Su biografía tampoco carece de dos intentos de fuga de su prisión en el Convento de las Capuchinas. Entre aquellos que pretendieron volverse sus cómplices se hallaba Felix Constantin Alexander Johann Nepomuk, conde von Stein y príncipe Salm Salm, el cual, refiere Egon Caesar Conte Corti, “había abandonado en su juventud el ejército alemán por cuestiones de deudas, se marchó a América y, buscando aventuras de todas clases, ingresó en el ejército de la Unión, participando en la Guerra de Secesión con singular valentía. En sus correrías, este hombre que anhelaba la acción y la aventura y que siempre estaba dispuesto al duelo y a la lucha, conoció a una joven y hermosa artista ecuestre de origen francés cuyo carácter se parecía al de Salm”. Se llamaba Agnes Leclerq Joy, se casó con él en 1862 y también contribuyó a los planes de evasión. En el codicilo del último testamento de Maximiliano de Habsburgo hay una cláusula que consigna: “Quiero que se escriba una relación histórica de los tres años de mi residencia en México, y periodo preparatorio; el que se escribirá con la ayuda de aquellos documentos que están guardados en Inglaterra y Miramar.

“Deseo que el ex ministro D. Fernando Ramírez y el Príncipe Felix Salm Salm tengan la bondad de emprender la obra”.

Felix Salm Salm no pudo cumplir con una de las últimas voluntades del emperador, pero escribió Mis memorias sobre Querétaro y Maximiliano, que se volvió un bestseller cuando se publicó y que la Secretaria de Cultura publicó recientemente con una presentación de Konrad Ratz.

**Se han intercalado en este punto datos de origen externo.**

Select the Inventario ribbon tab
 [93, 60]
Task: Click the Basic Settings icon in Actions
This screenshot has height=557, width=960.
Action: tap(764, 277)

El médico de Maximiliano, Samuel Basch, que acompañó su cuerpo en el Elizabeth, escribió sus Recuerdos de México también por requerimientos del emperador. Puede inferirse que Maximiliano de Habsburgo, que también ensayó la escritura de memorias, poemas y aforismos, deseaba perdurar en la letra impresa, acaso no sólo por razones históricas. Su personaje ha sugerido asimismo leyendas como la que sostiene que no fue fusilado en el Cerro de las Campanas, sino que murió en El Salvador, donde se habría dedicado a las Ciencias Naturales por obra de los masones.